A publicação do livro fez com que Glauber, além de rejeitar explicitamente o
diagnóstico de Jean-Claude, intensificasse -em entrevistas, artigos, manifestos,
comunicados etc.- sua exposição da
teoria do Cinema Novo, atividade característica da tradição de esquerda. Afinal,
o mesmo Marx assegura que, no "Manifesto", procurou opor "à lenda do espectro do comunismo um manifesto do próprio partido" - diga-se de passagem,
um procedimento comum também à
modernidade artística.
Nos anos subsequentes, essas duas
perspectivas contrapostas digladiam-se
(pois os argumentos de Jean-Claude tornaram-se um dos mananciais da crítica
do grupo dito "marginal" ao Cinema Novo), iluminando a reflexão pública sobre
o cinema brasileiro, até que, na manhã de
22 de agosto de 1981, a voz de Glauber silencia-se. No decorrer dos anos 80, essa
polêmica desloca-se para segundo plano,
com a crítica universitária -Ismail Xavier à frente- debruçando-se sobre seus
filmes em análises pontuais que privilegiam o discurso implícito na fatura de seu
cinema.
A partir dos anos 90, no entanto, evoca-se cada vez mais a voz de Glauber, que
ressurge em filmes e, sobretudo, em livros. Foram editadas suas cartas ("Cartas
ao Mundo", Cia. das Letras, 1997); alguns
de seus textos e entrevistas (em "Glauber
Rocha", Papirus, 1996; em "Cultura em
Trânsito", Aeroplano, 2000; e em "Rocha
que Voa", Aeroplano, 2002); sua participação na TV, no fim dos anos 70, foi revisitada ("A Épica Eletrônica de Glauber",
UFMG, 2001); sua teoria do cinema foi
discutida no contexto latino-americano
("A Ponte Clandestina", ed. 34, 1995); sua
utopia política foi relembrada ("GlauberPátriaRochaLivre", Senac, 2001); começa-se, enfim, a reeditar seus livros (o primeiro é "Revisão Crítica do Cinema Brasileiro", Cosac & Naify, 2003).

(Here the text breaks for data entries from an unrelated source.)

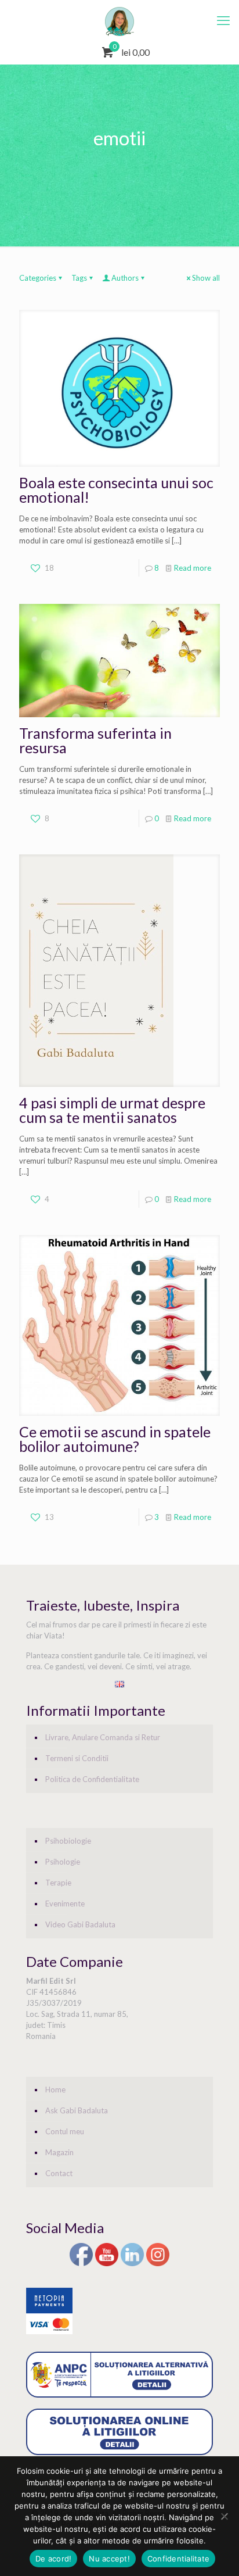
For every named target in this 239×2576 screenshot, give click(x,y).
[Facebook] (81, 2264)
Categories (37, 277)
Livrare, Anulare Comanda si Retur (102, 1737)
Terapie (58, 1882)
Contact (59, 2173)
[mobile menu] (223, 20)
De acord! (53, 2558)
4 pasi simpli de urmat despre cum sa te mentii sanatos (112, 1110)
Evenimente (65, 1903)
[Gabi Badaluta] (119, 20)
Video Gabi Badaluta (80, 1924)
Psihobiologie (68, 1840)
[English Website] (119, 1684)
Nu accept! (109, 2558)
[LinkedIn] (132, 2264)
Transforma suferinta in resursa (95, 740)
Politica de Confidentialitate (92, 1779)
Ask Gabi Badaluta (76, 2110)
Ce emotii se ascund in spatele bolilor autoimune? (115, 1439)
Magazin (59, 2152)
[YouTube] (106, 2264)
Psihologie (62, 1861)
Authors (125, 277)
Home (55, 2089)
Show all (206, 277)
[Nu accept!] (224, 2516)
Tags (79, 277)
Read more (192, 568)
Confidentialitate (178, 2558)
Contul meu (64, 2131)
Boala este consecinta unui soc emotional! (116, 490)
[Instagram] (158, 2264)
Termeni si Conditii (76, 1758)
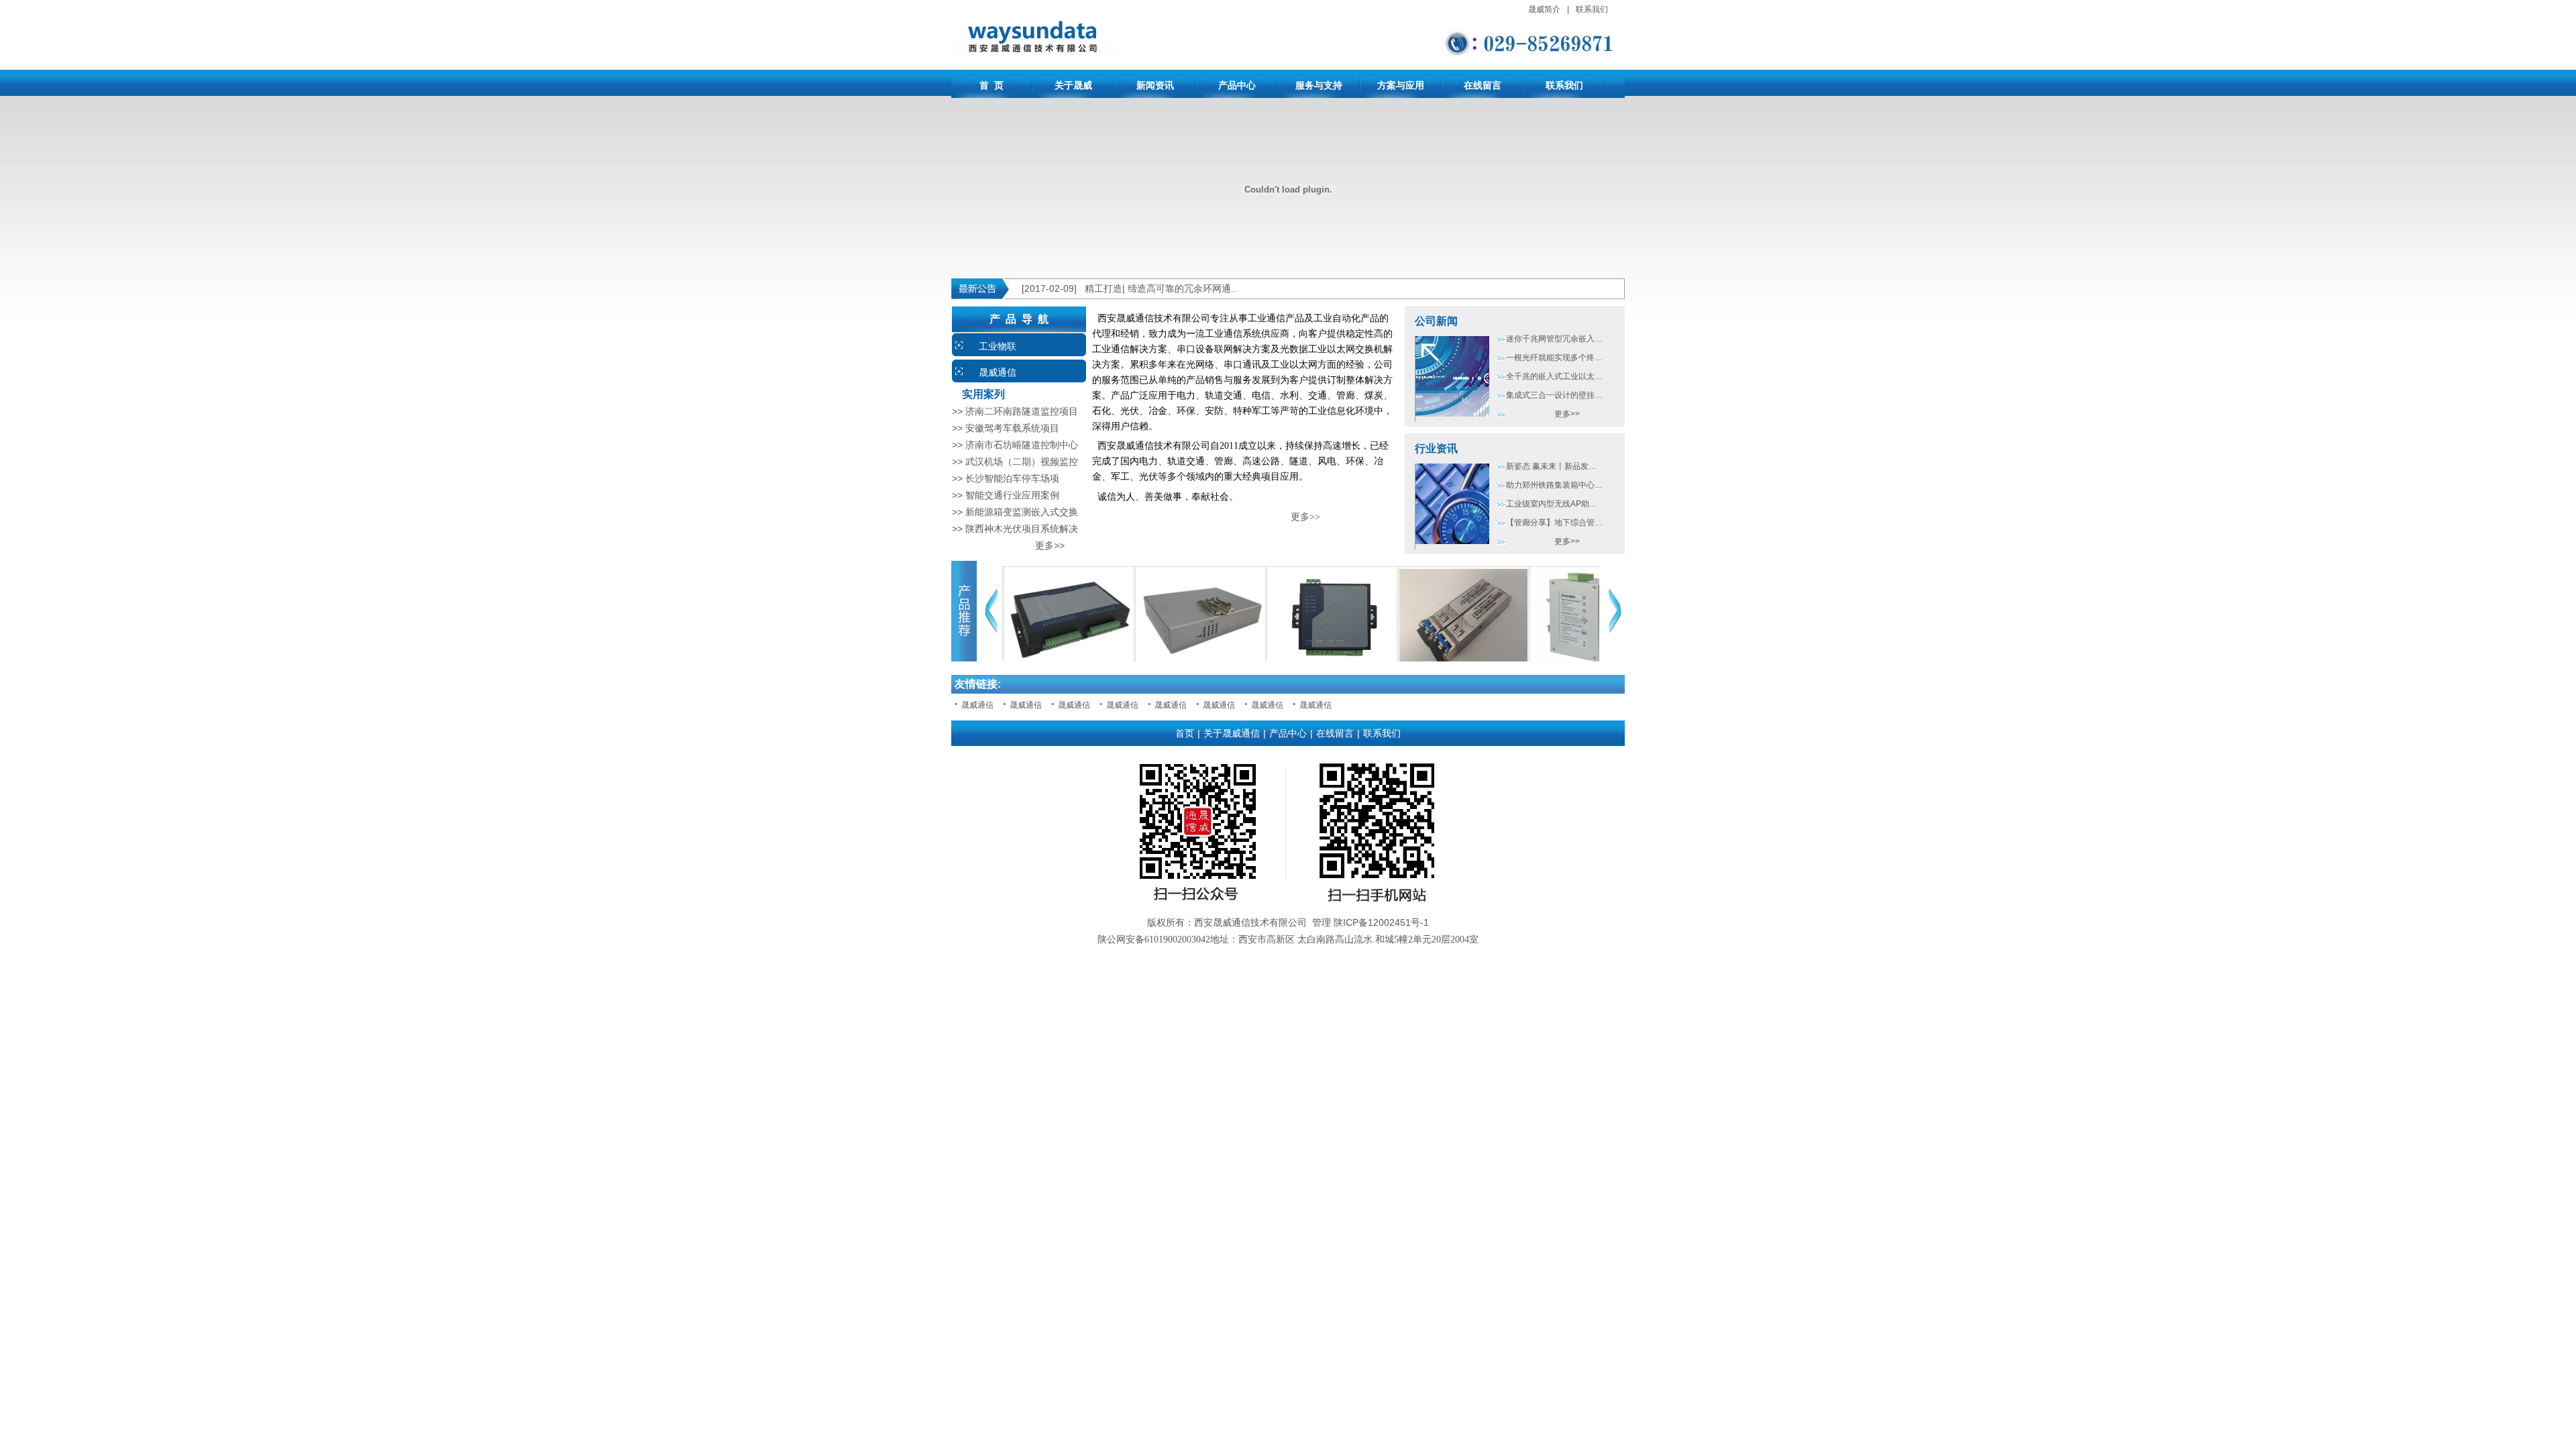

"Glauber - Um Olhar Europeu" é fruto
daquele primeiro momento de polêmica
sobre o significado político do cinema de
Glauber. Escrito nos anos 70, insere-se aí
como obra militante de um entusiasta e
defensor da auto-representação do Cinema Novo. Mas sua publicação tardia, no
século seguinte, talvez seja mais bem
compreendida como mais uma evocação, num tempo de indigência cinematográfica, do espectro de Glauber.
Nessa direção, a contribuição mais relevante do livro é o resgate das explicações
que o cineasta forneceu, muitas vezes no
calor da hora, sobre cada um de seus filmes; mais precisamente do arco que vai
de "Barravento" (1961) a "História do
Brasil" (1974), pois o livro se interrompe
aí, deixando de contemplar a obra subsequente, em que se destacam os longas
"Claro" (1975) e "A Idade da Terra"
(1980). Essas explicações encontram-se
disseminadas em entrevistas à imprensa
européia (especializada ou não). Claudio
Valentinetti resgata também, de forma
abrangente, embora quase sempre em
uma perspectiva pessoal, a recepção européia dos filmes de Glauber.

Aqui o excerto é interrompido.